— SOURCE TEXT —
Start of Block
Hi Ba, How are you feeling Hun? 
Sorry to hear that AF   showed up. Not to worry on the positive side, it means you can start trying again. 
I know that it hasn't happened for me this month, no feelings whatsoever. I am waiting for AF to show up so that I can get back to ttc.

Niki, Congrat on your  , Good luck with the whole prego thing.

To everyone else, Hello and hope you are all well.

talk later

Twinsmum


----------



## max_8579

Hi davis,

      When you said welcome did u think i was a newbie?


----------



## max_8579

Davis sorry a/f arrived hun,hope your ok,good luck next cycle.  


        Well ive been using the home ovulation test sticks for 3days,not shown anything up so far but ive had the yukky egg yolk stuff,that is an ovulation sign isnt it? strange.

  The pee sticks minght not work at all though as i have pcos.xx


----------



## Crazy Fi

angelus said:


> 1. Music for rhythm or music for the soul? rhythm for the bedroom, soul for the kitchen


 I like it 

Mrs Redcap, A near death experience!! OMG!!

Davis oh no, sorry to hear that hun,thought it was looking good for you too...  well    for next month
He's got no chance of going north, I squealed like a pig when I had my bikini line done and almost had P.T.S.D....
no way Mr!!.....
Yeah well have to have a good old debate on here sometime, a calm one of course ... 
Hows the hospital saga going on?

Hi Nix, how you doing?

Dakota, hows cloud nine doing?? 
Hi Nikki P, hows it going?

Cat, hope your better soon Hun, and sounds like a wise decision this month, especially with expense, lets hope your
all tablet ed up and rock and rolling for the next cycle. and you get caught first time... don't leave us for the month 
though Hun??

Twinsmum whens your test date?

Max, go with the mucus Hun (sounds yeuch saying that doesn't it!!)

Well just had my first Reiki session, had a bit of the warm hand thing and it was extremely relaxing, nearly fell asleep...
so watch this space

Hi to everyone


----------



## Nix76

Hi Fi,

Don't blame you for not letting him head northwards - suggest he lets you "head north" on him first and then see if he's still keen  

I'm OK thanks hun apart from really bad bloating today - I look about 6 months pregnant and after undoing my trousers at lunchtime I now can't get them back done up and I'm sitting at my desk at work !!  Feel so uncomfortable - just want to stick a pin in me !

Nix.


----------



## Crazy Fi

Nix, Where are you standing, with your odds this month, did you ovuate, is it too early for implantation?? Bloating wont be a/f cos its too early isnt it,
so may be good? I know your expectations arent high this month,but its not ruled out is it?

Max, well your 2 days ahead of me,are you gonna test a week early anyway, or try and hold off?
do you know I dont even want to            this month, kinda whats the point? 
all or nothing with bloody crazy Fi!!


----------



## twinsmum

CrazyFi,  I think am on day 20 of cycle today. it is going to be at least another 10 to 15 days but I am not expecting  BP as I don't think anything has happened this month.

Thanks for asking.
End of Block
— SUPPLIED DATA —
Start of Block
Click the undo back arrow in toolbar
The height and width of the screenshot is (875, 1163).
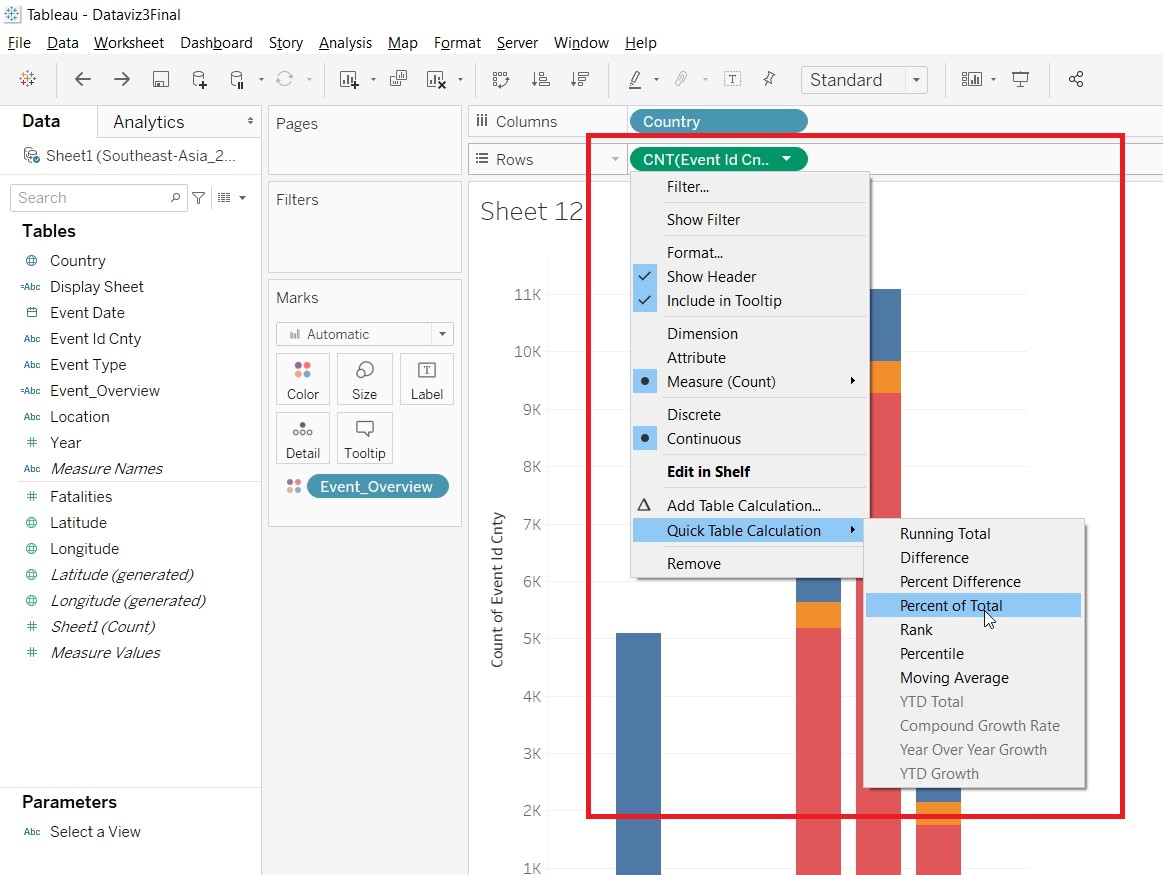(x=83, y=80)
End of Block
Which usernames appear as post headings in the fertility forum thread above? List each one once.

— ANSWER TO THIS EXERCISE —
max_8579
Crazy Fi
Nix76
twinsmum